The Cross-Pollination Between Prints and Textiles Yields Abundance

Printing and textiles have swapped technologies back to at least 1455 when Gutenberg used textile stamping techniques in his new printing press. By the 1600’s “dressed prints” emerged, prints that had patterned fabrics sewn onto them. The boundary between paper and fabric is now even less distinct. Fabric-like patterns are printed on paper and then embroidered with stitching, making an object that “could be seen as a quilt itself, a print of a quilt, or a collage”.  Images are here.

Toward Joy

To mark its 200th birthday, Brooklyn Museum has re-hung its American collection. That’s brave because, in choosing how to show its art, it must decide what stories it wants to tell. Navigating between our current discontents is tricky – gender and racial equity, environmentalism, colonialism all vie for attention, so the re-hang ends up being an “institutional critique”. Portraits of rich white males still appear, perhaps to mollify the traditionalists. “Some things are better left in storage”.

22nd October 2024

The Met’s Siena Renaissance Show Is a Masterpiece

Siena, being in the north, was influenced by art from both western Europe and Florence.

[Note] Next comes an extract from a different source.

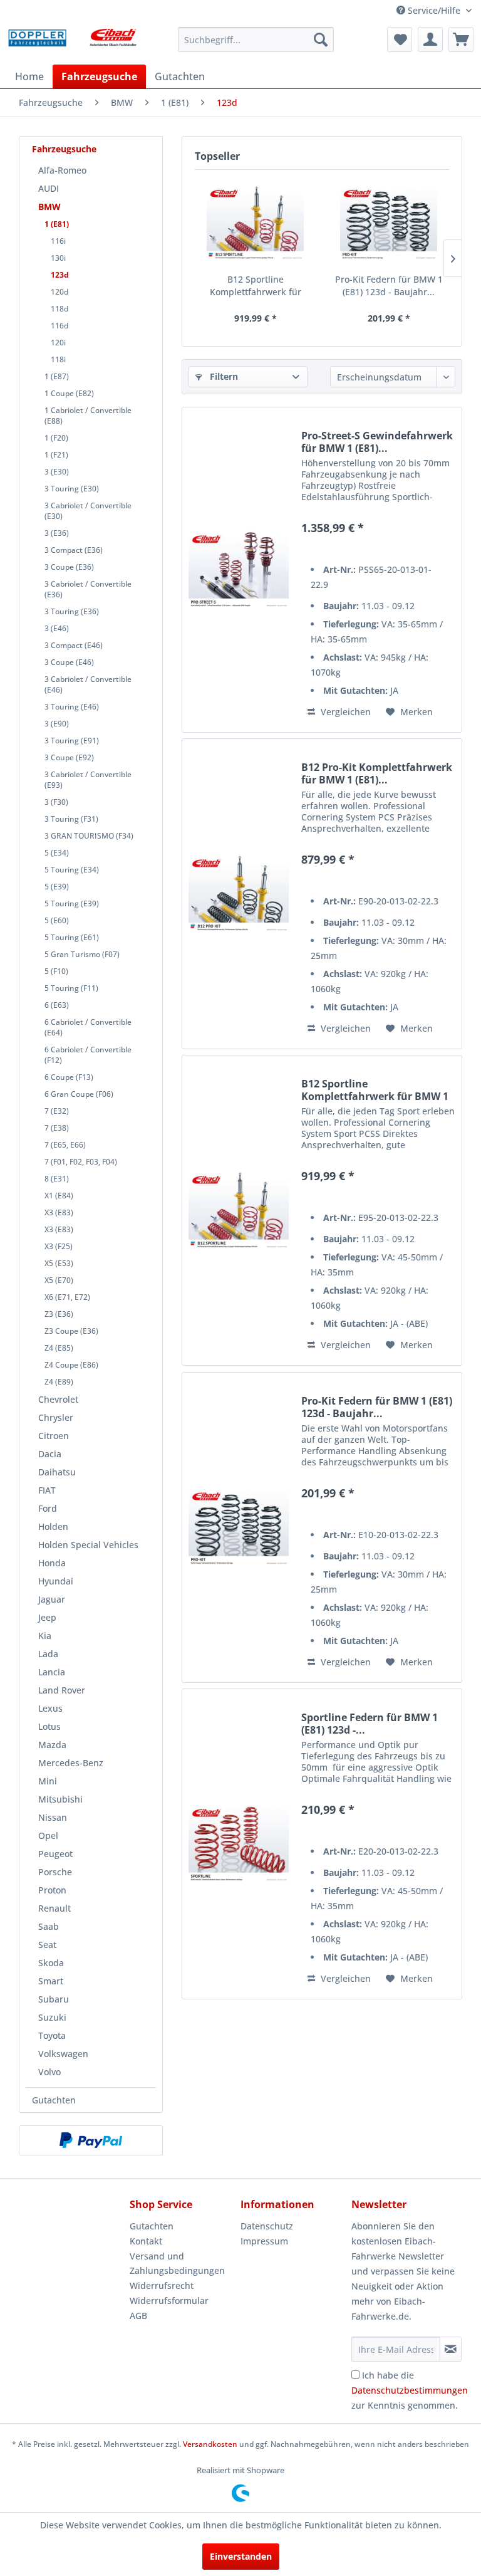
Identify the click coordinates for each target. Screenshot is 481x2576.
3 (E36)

Around 1300, its artists started to meld Byzantine figuration and proto-Renaissance naturalism. It was a “rupture in world art”, producing devotional art that was elegant, had narrative detail and emotional intensity. For a moment, the city approached its Tuscan rival Florence as an art centre. The Black Death reached Siena in 1348, halving its population and wiping out many illustrious artists. Florence prevailed. A “rapturous” show.

Great American Dreamer

Wesselmann was among the earliest Pop artists yet never got as much credit. He didn’t see himself as part of Pop, although his paintings and collages (some almost big enough to be installations) riff on American culture. Perhaps their air of “imperial [American] self-confidence” no longer resonates. Charges that his Great American Nudes series are sexist (rebutted here) have perhaps taken a toll. So, is Wesselmann’s art a “celebration or critique” of America? He gets the benefit of the doubt … just.